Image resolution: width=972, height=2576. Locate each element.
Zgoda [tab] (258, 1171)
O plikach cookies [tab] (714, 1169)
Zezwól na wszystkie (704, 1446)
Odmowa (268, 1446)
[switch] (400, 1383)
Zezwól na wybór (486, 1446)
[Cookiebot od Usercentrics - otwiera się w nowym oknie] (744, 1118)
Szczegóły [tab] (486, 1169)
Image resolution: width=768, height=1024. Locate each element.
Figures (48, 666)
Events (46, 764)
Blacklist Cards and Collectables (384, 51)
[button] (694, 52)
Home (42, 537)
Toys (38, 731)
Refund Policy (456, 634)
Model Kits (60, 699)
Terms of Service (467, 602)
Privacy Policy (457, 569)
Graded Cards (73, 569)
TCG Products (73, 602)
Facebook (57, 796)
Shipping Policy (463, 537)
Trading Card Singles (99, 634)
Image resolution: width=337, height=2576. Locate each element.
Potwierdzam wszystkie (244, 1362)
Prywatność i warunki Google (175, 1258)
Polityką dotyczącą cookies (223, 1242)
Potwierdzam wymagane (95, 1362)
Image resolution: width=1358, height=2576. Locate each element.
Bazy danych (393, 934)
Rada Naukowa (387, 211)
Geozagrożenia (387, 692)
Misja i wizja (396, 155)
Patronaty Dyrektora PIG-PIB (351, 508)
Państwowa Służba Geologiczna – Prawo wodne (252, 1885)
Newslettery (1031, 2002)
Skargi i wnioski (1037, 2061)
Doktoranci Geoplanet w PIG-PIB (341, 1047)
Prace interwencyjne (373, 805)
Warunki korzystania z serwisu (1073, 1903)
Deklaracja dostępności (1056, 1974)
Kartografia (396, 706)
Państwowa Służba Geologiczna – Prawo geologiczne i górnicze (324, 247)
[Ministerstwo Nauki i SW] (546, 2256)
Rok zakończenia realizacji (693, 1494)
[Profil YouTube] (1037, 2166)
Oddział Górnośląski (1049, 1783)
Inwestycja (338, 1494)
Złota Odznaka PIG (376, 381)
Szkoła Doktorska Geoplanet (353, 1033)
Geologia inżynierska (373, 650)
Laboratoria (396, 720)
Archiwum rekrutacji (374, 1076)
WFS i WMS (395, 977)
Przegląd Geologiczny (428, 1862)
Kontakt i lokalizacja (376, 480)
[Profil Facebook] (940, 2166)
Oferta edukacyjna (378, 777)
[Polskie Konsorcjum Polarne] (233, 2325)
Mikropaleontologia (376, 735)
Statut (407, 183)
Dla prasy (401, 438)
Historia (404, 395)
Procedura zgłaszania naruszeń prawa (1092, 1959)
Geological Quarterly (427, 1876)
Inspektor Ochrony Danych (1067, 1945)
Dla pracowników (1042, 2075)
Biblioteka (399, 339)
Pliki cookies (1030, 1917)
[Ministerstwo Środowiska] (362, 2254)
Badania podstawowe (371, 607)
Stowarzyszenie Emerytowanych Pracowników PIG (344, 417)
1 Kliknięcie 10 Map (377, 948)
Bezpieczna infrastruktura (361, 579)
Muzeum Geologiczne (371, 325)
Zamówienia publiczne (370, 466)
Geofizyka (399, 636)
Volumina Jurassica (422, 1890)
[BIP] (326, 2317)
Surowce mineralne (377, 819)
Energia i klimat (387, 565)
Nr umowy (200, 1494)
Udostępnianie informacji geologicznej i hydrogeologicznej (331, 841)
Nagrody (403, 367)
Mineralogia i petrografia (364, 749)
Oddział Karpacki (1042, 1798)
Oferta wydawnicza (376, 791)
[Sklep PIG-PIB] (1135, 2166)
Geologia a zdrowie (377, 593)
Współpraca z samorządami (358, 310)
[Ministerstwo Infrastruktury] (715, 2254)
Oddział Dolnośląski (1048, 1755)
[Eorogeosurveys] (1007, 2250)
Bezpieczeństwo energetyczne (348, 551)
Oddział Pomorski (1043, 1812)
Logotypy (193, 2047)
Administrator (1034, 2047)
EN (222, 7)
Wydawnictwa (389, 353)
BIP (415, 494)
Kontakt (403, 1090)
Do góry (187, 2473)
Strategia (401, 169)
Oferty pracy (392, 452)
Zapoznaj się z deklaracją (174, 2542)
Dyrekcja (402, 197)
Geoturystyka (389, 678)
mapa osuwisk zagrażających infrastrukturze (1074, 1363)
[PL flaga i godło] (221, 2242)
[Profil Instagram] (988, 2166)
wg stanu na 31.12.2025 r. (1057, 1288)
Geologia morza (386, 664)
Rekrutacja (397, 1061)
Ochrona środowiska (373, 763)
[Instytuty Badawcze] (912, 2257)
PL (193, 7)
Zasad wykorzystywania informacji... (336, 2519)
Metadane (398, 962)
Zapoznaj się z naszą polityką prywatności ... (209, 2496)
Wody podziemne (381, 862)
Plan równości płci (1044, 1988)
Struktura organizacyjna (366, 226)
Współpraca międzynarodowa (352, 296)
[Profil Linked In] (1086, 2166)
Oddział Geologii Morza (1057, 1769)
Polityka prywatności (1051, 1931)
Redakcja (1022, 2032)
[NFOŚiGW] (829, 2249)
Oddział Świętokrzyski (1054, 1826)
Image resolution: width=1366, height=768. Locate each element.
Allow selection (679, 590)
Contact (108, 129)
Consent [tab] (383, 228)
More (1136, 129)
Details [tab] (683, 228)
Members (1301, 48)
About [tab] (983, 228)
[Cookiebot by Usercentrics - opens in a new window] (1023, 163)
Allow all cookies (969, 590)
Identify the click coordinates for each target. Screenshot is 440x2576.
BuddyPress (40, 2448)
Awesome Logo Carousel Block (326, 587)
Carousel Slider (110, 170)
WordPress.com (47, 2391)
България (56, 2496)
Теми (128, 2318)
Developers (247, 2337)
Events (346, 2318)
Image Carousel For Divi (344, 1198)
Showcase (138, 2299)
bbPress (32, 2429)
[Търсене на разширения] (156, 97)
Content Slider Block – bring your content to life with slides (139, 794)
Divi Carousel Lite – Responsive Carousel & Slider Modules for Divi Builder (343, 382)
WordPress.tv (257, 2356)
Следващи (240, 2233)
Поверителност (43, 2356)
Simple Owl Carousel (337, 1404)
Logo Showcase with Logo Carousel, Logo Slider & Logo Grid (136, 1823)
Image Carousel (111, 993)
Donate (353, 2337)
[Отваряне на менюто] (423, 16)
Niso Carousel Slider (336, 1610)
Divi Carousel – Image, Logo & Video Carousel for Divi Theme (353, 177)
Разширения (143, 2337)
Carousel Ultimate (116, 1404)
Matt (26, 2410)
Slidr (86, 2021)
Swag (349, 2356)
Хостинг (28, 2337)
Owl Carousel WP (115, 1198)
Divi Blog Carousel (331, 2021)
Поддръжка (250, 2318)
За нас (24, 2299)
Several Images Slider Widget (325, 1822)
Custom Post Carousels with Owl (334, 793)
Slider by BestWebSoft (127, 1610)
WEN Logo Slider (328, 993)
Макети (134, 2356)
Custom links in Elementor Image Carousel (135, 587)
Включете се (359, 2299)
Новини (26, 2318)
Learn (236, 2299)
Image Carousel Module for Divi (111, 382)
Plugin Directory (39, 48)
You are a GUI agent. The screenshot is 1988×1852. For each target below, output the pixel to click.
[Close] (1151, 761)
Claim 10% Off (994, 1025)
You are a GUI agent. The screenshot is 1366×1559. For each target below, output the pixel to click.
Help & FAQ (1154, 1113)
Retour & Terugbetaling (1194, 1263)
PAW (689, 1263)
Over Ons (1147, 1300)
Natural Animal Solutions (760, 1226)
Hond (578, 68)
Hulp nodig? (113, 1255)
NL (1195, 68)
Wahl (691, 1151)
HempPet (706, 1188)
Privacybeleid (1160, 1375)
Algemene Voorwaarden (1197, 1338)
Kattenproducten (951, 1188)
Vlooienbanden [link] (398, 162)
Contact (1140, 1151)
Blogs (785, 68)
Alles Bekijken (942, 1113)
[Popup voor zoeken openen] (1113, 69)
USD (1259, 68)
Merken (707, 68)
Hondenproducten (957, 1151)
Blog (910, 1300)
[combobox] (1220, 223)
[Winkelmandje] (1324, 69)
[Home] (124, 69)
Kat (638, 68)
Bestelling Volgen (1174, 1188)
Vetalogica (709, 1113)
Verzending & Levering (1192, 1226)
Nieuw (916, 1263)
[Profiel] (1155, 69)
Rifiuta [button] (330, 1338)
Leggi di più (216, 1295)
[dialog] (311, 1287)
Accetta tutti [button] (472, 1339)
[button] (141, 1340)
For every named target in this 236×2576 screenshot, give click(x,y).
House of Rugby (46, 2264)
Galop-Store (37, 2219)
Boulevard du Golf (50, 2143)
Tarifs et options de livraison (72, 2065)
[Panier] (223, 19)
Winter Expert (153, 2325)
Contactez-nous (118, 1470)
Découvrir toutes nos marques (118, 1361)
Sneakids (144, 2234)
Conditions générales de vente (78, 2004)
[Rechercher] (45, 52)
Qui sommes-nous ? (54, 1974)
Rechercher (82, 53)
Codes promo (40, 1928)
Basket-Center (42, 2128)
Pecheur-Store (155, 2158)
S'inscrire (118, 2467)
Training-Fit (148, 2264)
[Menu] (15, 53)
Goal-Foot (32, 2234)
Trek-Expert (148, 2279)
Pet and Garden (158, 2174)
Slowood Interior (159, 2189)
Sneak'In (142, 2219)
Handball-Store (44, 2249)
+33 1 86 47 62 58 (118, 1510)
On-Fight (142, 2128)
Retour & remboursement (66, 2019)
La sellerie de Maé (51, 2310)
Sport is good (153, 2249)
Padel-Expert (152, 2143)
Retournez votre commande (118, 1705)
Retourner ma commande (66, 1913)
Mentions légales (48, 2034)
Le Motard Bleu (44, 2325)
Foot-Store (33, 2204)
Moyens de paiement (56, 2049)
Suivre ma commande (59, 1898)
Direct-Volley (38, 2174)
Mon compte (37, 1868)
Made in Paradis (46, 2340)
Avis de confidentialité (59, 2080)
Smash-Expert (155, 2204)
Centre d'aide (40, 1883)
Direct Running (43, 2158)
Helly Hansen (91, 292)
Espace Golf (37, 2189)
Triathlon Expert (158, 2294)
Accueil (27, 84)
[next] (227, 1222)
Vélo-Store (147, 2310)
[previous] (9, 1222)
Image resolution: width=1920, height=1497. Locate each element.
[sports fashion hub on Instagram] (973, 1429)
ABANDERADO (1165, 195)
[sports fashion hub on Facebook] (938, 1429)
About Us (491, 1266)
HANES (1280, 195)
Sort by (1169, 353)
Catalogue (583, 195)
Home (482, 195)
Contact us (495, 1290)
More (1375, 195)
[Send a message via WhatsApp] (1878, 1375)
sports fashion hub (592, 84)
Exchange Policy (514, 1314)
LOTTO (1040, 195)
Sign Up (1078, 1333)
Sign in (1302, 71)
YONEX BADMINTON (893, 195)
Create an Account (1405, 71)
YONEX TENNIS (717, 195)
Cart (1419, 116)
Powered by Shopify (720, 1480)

** What to do **
Within the data above, how many lines include the string "each"? Only the number is required.

** Answer section **
9